1 Department of Anatomy, Post Graduate Institute of Medical Education and Research, Chandigarh 160012, India, Email: dev.pgimer@gmail.com
2 Department of Neurosurgery, Post Graduate Institute of Medical Education and Research, Chandigarh 160012, India
 
*Correspondence: Devendra Shekhawat, Department of Anatomy, Post Graduate Institute of Medical Education and Research, Chandigarh 160012, India, Email: dev.pgimer@gmail.com

Received: 02-Nov-2021 Accepted Date: Nov 17, 2021; Published: 24-Nov-2021

Citation: Shekhawat D, Gupta T; Aggarwal A et al. A Cadaveric Cerebellar Tonsillar Decent with its Rare Variation in Blood Supply. Int J Anat Var. 2021;14(11):139-141.
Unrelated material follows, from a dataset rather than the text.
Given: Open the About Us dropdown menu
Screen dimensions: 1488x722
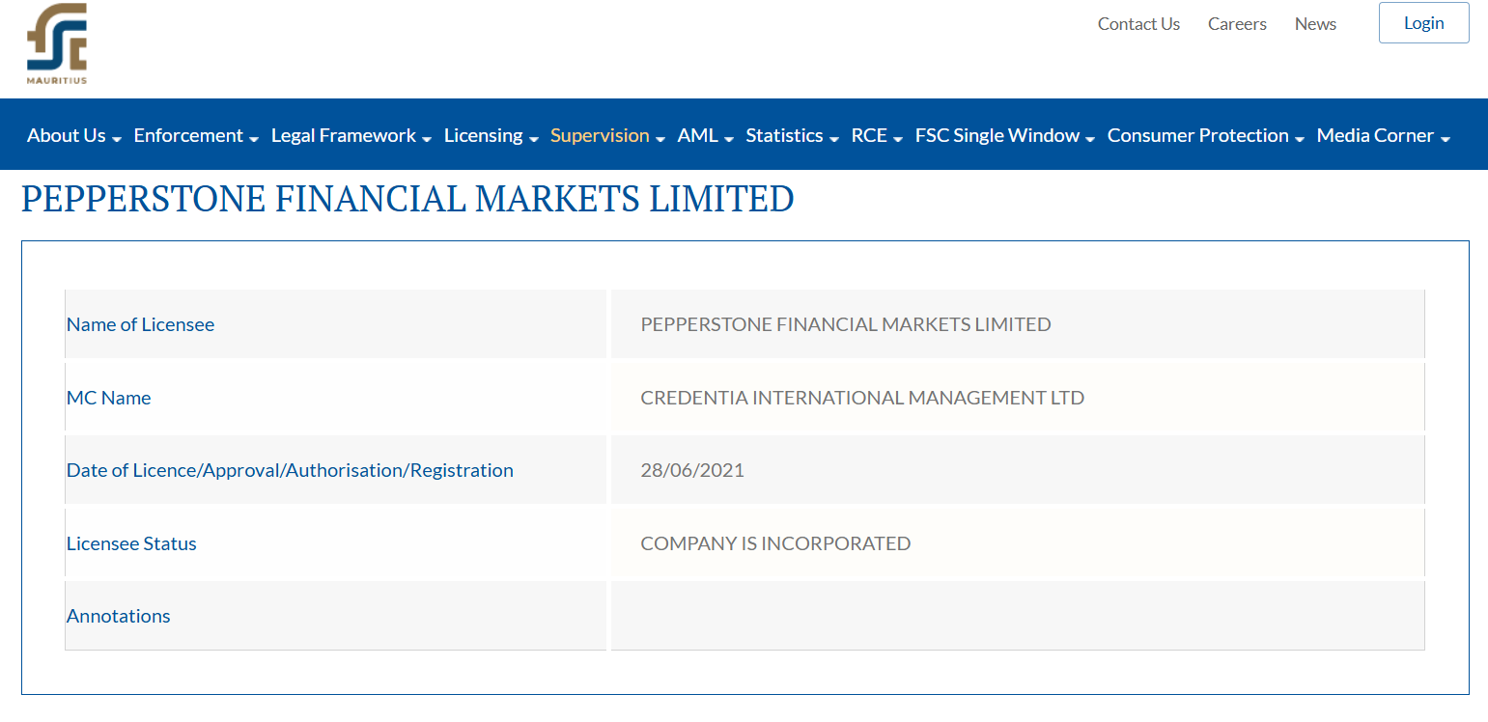Looking at the screenshot, I should tap(73, 136).
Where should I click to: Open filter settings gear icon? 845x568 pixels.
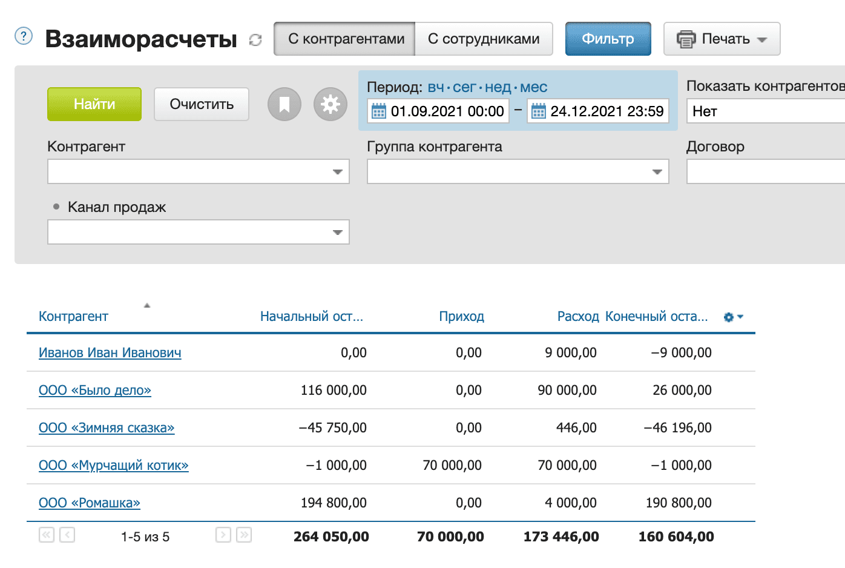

This open-access article is distributed under the terms of the Creative Commons Attribution Non-Commercial License (CC BY-NC) (http://creativecommons.org/licenses/by-nc/4.0/), which permits reuse, distribution and reproduction of the article, provided that the original work is properly cited and the reuse is restricted to noncommercial purposes. For commercial reuse, contact reprints@pulsus.com

Abstract

The cerebellar tonsils are encountered in many surgical corridors including approaches to the fourth ventricle, supra and subtonsillar, the median suboccipital and different surgical procedures for CMI. Hence, the knowledge of possible variations in the position of cerebellar tonsils is a basic prerequisite for a surgeon operating in this area and relevant vascular anatomy also assumes importance to avoid inadvertent injury to the anterior and posterior, inferior cerebellar arteries.

Introduction

The Arnold chiari malformation Type 1(ACM I) is a congenital malformation, generally asymptomatic during infancy, often manifests with headaches and other cerebellar symptoms [1]. CMI is frequently seen on imaging and is diagnosed on the basis of level of cerebellar tonsil for at least 5mm below the foramen magnum [2-3]. A blockage in the CSF flow due to the tonsillar displacement may form syrinx, eventually leading to Syringomyelia [4]. The position of the cerebellar tonsils can also be affected in many other congenital disorders, including raised intracranial pressure, myelomeningocele, posterior fossa hypoplasia and idiopathic scoliosis. The tonsils are supplied by the posterior inferior cerebellar arteries (PICA), or they may arise from anterior inferior cerebellar arteries (AICA) [5].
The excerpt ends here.